Still, after tonight’s viewing I think that 4k digital projection is a viable alternative to 35mm prints for films originally shot on 35mm. I didn’t spot any of the burnt-out highlights that crop up from time to time in HD video-originated material, and the film’s original grain structure was very much apparent. The restoration itself properly maintained the look of Seventies film stock, but since Sony went directly to the original negative for the digital restoration, the image had greater density and especially had better color–those infernal reds!–than the other versions I’ve seen over years. The main exception is the final shootout, which is still heavily desaturated as it looked during its initial theatrical release.
Paul Schrader’s script, with its voiceover diary entries, is a dark and perverted mirror of Robert Bresson’s Diary of a Country Priest. (In case you doubt this, Schrader even tosses in a throwaway reference to stomach cancer.) The film as a whole remains a brilliant tour-de-force, but there is one thing that continues to bug me: if Travis Bickle is really so uneducated and out of touch that he doesn’t know the word “moonlighting,” then why does he use the word “venal” in his diary? Still, Robert De Niro is so convincing that he makes the role come painfully alive. Harvey Keitel is also indelible as the pimp–I would go so far as to say that his insidious slow dance with Jody Foster represents his absolute best work as an actor aside from Mean Streets. I’ve seen Taxi Driver many times on video, but that scene stood out unexpectedly on the big screen.
For more about the film’s restoration, see Grover Crisp’s interview on The Digital Bits.

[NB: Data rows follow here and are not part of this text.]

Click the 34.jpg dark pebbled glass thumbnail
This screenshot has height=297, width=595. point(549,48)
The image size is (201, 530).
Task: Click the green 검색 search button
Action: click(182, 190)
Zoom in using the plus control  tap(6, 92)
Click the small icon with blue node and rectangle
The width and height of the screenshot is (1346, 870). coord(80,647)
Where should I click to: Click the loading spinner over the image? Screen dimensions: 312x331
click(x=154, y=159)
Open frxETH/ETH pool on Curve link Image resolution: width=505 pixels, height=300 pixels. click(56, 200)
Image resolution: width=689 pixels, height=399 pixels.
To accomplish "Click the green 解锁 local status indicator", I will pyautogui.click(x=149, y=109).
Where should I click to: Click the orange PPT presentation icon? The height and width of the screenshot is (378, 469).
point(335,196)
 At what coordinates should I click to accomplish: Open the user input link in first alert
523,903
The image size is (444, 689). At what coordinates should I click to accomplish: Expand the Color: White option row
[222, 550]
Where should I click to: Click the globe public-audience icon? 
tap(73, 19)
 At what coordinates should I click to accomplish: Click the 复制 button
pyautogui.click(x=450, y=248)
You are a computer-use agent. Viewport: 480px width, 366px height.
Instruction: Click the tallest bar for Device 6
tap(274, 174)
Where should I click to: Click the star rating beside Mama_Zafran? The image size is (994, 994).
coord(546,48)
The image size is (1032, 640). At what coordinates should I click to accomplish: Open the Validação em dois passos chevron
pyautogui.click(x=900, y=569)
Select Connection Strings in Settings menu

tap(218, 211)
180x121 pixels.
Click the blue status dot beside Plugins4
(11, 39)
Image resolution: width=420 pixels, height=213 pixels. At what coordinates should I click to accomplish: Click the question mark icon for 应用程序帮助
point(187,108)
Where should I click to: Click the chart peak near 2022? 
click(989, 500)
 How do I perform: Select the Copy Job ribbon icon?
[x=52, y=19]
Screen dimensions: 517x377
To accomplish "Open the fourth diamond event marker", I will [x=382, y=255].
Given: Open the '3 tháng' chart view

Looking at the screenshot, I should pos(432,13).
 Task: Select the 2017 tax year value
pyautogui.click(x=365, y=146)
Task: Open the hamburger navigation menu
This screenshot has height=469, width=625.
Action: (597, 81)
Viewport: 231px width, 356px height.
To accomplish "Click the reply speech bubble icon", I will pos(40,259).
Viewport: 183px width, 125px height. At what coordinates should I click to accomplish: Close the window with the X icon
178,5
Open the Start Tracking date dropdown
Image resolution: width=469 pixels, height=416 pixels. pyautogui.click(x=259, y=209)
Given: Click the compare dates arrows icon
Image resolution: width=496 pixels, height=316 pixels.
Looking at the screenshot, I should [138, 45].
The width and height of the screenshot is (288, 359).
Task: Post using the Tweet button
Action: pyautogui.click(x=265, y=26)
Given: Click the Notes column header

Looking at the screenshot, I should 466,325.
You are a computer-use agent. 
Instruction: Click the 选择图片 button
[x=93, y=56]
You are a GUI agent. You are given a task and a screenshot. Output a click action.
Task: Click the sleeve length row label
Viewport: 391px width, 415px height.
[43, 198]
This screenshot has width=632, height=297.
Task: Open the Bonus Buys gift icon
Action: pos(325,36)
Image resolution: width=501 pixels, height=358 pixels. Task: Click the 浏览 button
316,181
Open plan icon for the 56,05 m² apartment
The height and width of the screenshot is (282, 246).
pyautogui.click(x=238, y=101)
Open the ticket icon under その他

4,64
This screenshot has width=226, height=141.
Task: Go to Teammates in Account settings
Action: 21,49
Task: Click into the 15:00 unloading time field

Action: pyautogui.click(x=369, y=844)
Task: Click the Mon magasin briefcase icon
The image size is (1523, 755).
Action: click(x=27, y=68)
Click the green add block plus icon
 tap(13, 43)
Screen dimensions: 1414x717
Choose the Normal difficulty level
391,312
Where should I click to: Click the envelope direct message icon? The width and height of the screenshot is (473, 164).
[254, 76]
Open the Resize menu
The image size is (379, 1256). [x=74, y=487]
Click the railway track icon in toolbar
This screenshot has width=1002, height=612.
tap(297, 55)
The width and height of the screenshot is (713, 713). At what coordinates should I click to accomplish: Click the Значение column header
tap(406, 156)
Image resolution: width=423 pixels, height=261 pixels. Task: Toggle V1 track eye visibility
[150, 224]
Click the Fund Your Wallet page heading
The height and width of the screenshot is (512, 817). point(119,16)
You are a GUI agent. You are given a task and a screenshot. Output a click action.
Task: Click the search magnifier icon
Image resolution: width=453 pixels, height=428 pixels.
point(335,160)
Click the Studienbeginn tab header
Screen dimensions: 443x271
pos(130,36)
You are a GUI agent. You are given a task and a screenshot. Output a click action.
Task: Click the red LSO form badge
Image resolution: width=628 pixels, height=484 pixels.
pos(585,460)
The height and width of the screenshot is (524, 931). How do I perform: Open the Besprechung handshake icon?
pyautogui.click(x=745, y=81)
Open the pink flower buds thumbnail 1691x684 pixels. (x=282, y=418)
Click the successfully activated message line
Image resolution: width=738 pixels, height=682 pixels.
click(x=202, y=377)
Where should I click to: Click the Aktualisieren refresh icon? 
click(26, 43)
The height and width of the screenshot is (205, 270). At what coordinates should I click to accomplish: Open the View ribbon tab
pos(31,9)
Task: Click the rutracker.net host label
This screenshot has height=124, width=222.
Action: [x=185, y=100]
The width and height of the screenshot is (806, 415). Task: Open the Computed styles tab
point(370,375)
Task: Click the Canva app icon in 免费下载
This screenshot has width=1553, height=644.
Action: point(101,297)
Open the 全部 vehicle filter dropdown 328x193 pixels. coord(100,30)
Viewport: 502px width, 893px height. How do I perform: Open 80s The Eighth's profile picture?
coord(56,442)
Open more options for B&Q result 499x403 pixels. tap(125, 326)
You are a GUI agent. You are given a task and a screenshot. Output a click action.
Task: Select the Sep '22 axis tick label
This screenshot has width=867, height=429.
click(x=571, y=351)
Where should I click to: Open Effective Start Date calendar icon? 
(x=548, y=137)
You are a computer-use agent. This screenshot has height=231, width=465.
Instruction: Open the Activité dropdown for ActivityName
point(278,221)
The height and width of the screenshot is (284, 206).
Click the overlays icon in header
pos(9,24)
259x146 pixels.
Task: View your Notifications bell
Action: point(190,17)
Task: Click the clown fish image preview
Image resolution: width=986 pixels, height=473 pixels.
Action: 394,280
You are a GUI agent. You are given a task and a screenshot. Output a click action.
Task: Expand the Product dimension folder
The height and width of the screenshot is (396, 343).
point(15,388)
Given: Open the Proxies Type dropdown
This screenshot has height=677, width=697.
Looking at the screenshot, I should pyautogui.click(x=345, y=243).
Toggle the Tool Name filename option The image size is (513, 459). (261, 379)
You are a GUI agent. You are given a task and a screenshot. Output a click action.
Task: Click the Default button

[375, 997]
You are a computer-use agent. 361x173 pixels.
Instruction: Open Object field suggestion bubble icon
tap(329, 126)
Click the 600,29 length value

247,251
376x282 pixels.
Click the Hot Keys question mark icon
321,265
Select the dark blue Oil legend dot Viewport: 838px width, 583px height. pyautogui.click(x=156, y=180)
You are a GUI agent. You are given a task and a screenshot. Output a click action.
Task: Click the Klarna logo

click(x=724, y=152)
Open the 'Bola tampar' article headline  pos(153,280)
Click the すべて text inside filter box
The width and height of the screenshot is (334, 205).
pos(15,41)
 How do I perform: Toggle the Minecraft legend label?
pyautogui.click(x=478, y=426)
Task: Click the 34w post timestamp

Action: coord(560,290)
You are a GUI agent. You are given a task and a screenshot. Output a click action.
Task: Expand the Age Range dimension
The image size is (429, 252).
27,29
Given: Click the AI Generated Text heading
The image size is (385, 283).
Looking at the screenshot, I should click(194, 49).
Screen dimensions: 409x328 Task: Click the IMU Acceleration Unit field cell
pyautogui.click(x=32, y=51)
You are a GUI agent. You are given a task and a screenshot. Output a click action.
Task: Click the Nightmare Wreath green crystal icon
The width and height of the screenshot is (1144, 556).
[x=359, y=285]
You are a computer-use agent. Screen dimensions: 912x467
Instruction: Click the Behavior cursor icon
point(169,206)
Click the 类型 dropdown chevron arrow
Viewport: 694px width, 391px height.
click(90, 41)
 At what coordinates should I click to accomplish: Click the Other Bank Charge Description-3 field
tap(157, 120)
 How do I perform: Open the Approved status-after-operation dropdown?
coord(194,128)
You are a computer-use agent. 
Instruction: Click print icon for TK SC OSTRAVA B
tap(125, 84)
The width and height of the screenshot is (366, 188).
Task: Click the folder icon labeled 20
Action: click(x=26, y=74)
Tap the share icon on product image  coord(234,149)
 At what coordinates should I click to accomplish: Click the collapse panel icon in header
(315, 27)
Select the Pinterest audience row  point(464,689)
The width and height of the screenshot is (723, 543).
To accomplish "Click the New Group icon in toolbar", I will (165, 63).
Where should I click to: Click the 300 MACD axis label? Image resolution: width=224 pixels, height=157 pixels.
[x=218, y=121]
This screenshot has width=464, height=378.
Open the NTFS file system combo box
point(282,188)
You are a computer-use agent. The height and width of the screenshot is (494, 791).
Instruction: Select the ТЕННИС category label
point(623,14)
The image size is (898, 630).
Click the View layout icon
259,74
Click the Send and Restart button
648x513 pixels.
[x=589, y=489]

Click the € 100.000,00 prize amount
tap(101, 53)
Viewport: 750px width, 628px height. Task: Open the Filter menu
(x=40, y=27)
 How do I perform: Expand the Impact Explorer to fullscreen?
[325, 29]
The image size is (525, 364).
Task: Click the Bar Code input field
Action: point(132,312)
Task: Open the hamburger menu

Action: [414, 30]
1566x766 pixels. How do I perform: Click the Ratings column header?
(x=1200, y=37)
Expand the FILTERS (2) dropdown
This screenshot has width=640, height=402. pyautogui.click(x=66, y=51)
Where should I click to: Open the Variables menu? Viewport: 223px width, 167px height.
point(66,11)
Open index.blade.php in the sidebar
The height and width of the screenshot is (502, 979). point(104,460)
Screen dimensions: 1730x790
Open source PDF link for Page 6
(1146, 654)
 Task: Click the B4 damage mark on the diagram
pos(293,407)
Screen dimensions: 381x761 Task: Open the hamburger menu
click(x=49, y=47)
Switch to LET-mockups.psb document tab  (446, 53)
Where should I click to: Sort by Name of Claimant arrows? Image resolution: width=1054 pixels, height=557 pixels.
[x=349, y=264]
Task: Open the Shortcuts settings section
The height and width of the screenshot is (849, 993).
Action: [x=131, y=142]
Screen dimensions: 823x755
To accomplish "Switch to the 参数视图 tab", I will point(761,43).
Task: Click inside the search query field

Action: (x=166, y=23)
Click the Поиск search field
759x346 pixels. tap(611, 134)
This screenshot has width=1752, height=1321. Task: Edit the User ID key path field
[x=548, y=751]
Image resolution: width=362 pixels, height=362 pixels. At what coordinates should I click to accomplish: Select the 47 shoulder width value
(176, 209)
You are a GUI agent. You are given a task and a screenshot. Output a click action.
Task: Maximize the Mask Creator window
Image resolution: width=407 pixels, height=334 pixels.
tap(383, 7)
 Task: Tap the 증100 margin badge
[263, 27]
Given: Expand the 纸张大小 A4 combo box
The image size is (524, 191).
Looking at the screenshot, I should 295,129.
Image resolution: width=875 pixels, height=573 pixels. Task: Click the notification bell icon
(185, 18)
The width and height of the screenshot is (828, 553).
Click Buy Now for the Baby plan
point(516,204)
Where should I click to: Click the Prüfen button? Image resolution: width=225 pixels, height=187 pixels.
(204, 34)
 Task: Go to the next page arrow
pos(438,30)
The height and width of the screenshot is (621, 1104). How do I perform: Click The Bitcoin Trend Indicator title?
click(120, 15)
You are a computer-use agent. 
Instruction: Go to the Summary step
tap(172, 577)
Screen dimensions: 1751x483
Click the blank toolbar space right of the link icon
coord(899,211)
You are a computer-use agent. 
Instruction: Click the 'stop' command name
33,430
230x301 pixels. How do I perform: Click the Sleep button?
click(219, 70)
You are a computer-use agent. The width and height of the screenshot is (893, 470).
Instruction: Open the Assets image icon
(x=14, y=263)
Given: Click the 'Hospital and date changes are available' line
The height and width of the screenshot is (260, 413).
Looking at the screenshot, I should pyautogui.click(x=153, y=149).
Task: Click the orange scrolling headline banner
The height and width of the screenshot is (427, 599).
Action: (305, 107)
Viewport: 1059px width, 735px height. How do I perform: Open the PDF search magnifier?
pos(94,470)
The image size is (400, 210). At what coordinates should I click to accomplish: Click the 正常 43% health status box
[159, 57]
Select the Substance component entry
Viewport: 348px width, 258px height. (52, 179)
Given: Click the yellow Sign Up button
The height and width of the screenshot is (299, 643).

As a former repertory cinema manager, I was highly amused by the naïveté of the audience member who claimed that the wrong film would never have been shown by accident in a 35mm situation.
Not only was this all too possible (especially in a venue that routinely ran up to twenty features a week), but it would take much longer to correct – so in that respect digital is clearly superior.
In fact, we once showed a Godard film (sadly, I forget which one) with two reels in the wrong order, braced ourselves for a flood of complaints… but no one mentioned it!
Ah yes, reels out of order… I also remember one case where a theater had two films mounted on platters for a double feature and they started up the wrong one by accident. It took forever to fix, since the film had already started running through the projector. I think they ended up having to cut into the print. In another instance (I can’t remember which film), they said they couldn’t fix it and just continued to run the wrong feature through to the end. Probably the latter course was wiser. Apart from the very real pain of watching a few minutes of Just Go With It, it didn’t take long at all for the projectionist to fix the problem last night.